**What is expected**
Your task is to print every entry below exactly as given.

[Stored data entries]
=== Begin Enclosure ===
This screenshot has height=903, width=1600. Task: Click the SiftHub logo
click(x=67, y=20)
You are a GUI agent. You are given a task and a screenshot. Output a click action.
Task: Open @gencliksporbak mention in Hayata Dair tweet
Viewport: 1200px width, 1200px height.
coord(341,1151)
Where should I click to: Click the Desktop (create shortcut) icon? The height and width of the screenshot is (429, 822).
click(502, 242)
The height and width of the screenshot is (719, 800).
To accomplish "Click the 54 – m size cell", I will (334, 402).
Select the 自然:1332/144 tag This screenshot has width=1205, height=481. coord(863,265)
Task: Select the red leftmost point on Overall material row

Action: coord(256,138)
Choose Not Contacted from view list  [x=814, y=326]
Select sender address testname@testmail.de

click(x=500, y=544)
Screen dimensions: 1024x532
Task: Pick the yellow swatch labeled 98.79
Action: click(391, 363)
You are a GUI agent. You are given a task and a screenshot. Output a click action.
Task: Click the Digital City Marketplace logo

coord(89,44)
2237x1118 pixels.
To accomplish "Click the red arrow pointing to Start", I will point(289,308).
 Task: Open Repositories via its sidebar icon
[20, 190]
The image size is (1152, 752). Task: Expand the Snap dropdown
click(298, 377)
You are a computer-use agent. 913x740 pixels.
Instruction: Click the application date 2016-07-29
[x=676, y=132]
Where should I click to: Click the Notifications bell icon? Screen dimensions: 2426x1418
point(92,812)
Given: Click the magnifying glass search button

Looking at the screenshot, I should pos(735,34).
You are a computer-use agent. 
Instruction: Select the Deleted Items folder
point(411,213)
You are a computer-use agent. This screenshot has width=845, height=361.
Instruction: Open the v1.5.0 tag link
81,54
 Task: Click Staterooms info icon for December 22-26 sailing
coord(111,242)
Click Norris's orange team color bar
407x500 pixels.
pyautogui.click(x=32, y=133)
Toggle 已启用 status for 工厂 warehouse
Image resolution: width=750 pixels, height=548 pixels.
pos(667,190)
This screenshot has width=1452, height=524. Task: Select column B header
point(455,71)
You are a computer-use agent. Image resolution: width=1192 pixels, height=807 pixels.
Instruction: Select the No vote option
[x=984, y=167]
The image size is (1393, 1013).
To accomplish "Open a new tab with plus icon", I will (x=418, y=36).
=== End Enclosure ===
**Response area**
This screenshot has height=903, width=1600. Task: Click the SiftHub logo
click(x=67, y=20)
You are a GUI agent. You are given a task and a screenshot. Output a click action.
Task: Open @gencliksporbak mention in Hayata Dair tweet
Viewport: 1200px width, 1200px height.
coord(341,1151)
Where should I click to: Click the Desktop (create shortcut) icon? The height and width of the screenshot is (429, 822).
click(502, 242)
The height and width of the screenshot is (719, 800).
To accomplish "Click the 54 – m size cell", I will (334, 402).
Select the 自然:1332/144 tag This screenshot has width=1205, height=481. coord(863,265)
Task: Select the red leftmost point on Overall material row

Action: coord(256,138)
Choose Not Contacted from view list  [x=814, y=326]
Select sender address testname@testmail.de

click(x=500, y=544)
Screen dimensions: 1024x532
Task: Pick the yellow swatch labeled 98.79
Action: click(391, 363)
You are a GUI agent. You are given a task and a screenshot. Output a click action.
Task: Click the Digital City Marketplace logo

coord(89,44)
2237x1118 pixels.
To accomplish "Click the red arrow pointing to Start", I will point(289,308).
 Task: Open Repositories via its sidebar icon
[20, 190]
The image size is (1152, 752). Task: Expand the Snap dropdown
click(298, 377)
You are a computer-use agent. 913x740 pixels.
Instruction: Click the application date 2016-07-29
[x=676, y=132]
Where should I click to: Click the Notifications bell icon? Screen dimensions: 2426x1418
point(92,812)
Given: Click the magnifying glass search button

Looking at the screenshot, I should pos(735,34).
You are a computer-use agent. 
Instruction: Select the Deleted Items folder
point(411,213)
You are a computer-use agent. This screenshot has width=845, height=361.
Instruction: Open the v1.5.0 tag link
81,54
 Task: Click Staterooms info icon for December 22-26 sailing
coord(111,242)
Click Norris's orange team color bar
407x500 pixels.
pyautogui.click(x=32, y=133)
Toggle 已启用 status for 工厂 warehouse
Image resolution: width=750 pixels, height=548 pixels.
pos(667,190)
This screenshot has width=1452, height=524. Task: Select column B header
point(455,71)
You are a computer-use agent. Image resolution: width=1192 pixels, height=807 pixels.
Instruction: Select the No vote option
[x=984, y=167]
The image size is (1393, 1013).
To accomplish "Open a new tab with plus icon", I will (x=418, y=36).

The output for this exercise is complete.